Is one of these decidedly faster?
var scan0 = (uint*)bitmapData.Scan0;
int length = pixels.Length;
for (int i = 0; i < length; i++)
{
uint j = scan0[i];
float a = (j >> 24) / 255f;
pixels[i] = new Vector(
(j >> 16 & 0xff) * a / 255,
(j >> 8 & 0xff) * a / 255,
(j & 0xff) * a / 255);
}
versus
var scan0 = (byte*)bitmapData.Scan0;
int length = pixels.Length * 4;
for (int i = 0; i < length; i += 4)
{
float a = scan0[i + 3] / 255f;
pixels[i / 4] = new Vector(
scan0[i + 2] * a / 255,
scan0[i + 1] * a / 255,
scan0[i] * a / 255);
}
In a 32 bit application, the second is about 2.5 times faster than the first. In a 64 bit application, the second is about 25% faster than the first.
Note that there is a bug in your second code. As you are adding four in each iteration, you will place the objects in every fourth item in the pixels array, and cause an IndexOutOfRangeException exception when it runs out of array.
Slightly faster (about 5%) than the second is to move the pointer for each pixel:
byte* scan0 = (byte*)bitmapData.Scan0;
for (int i = 0; i < pixels.Length; i++) {
float a = scan0[3] / 255f;
pixels[i] = new Vector(
scan0[2] * a / 255,
scan0[1] * a / 255,
scan0[0] * a / 255
);
scan0 += 4;
}
Note also that if you are reading data from a Bitmap image, it is not stored as a continuous array of pixel data.

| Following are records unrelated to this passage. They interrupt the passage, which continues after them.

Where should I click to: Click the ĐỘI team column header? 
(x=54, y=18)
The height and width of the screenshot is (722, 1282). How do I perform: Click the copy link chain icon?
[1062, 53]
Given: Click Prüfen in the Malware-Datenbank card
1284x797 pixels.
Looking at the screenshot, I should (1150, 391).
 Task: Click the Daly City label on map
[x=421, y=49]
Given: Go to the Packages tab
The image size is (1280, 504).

There may be padding between the scan lines, so the code can only read pixels from a single scan line, it can not safely read data from an entire image.
Edit:
Also, I just realised that you put the length of the array in a variable and used that in the loop. That will just make the code slower instead of faster, as the compiler can't optimise away the range check on the array accesses.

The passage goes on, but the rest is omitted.